Segment Start: DATA TO USE

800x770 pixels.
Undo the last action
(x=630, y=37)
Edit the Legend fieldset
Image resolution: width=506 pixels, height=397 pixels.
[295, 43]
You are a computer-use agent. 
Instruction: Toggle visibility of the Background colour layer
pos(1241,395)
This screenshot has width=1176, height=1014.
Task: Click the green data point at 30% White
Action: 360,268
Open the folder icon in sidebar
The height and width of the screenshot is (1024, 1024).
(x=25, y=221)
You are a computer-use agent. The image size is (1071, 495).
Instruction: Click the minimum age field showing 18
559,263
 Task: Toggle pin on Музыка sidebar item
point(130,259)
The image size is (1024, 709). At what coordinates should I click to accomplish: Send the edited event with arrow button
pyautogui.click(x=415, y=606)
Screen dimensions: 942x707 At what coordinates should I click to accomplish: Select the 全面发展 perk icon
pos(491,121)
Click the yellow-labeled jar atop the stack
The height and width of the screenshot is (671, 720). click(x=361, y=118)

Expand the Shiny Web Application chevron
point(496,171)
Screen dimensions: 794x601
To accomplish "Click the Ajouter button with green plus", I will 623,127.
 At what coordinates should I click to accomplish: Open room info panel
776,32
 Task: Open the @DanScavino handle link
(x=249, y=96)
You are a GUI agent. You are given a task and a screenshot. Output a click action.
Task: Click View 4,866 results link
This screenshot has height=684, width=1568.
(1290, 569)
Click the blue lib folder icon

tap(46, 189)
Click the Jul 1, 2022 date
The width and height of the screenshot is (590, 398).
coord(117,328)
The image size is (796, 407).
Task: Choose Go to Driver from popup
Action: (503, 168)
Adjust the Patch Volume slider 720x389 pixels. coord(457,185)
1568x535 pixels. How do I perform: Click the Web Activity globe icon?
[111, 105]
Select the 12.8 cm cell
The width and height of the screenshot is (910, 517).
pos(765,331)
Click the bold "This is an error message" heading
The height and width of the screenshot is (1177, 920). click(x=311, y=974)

Segment End: DATA TO USE

WORK TO BE COMPLETED: Set down exactly the line with "At what coordinates should I click to accomplish: Open" and each line after it up to the end of the records, adding nothing.

OUTPUT OF THE TASK:
 At what coordinates should I click to accomplish: Open room info panel
776,32
 Task: Open the @DanScavino handle link
(x=249, y=96)
You are a GUI agent. You are given a task and a screenshot. Output a click action.
Task: Click View 4,866 results link
This screenshot has height=684, width=1568.
(1290, 569)
Click the blue lib folder icon

tap(46, 189)
Click the Jul 1, 2022 date
The width and height of the screenshot is (590, 398).
coord(117,328)
The image size is (796, 407).
Task: Choose Go to Driver from popup
Action: (503, 168)
Adjust the Patch Volume slider 720x389 pixels. coord(457,185)
1568x535 pixels. How do I perform: Click the Web Activity globe icon?
[111, 105]
Select the 12.8 cm cell
The width and height of the screenshot is (910, 517).
pos(765,331)
Click the bold "This is an error message" heading
The height and width of the screenshot is (1177, 920). click(x=311, y=974)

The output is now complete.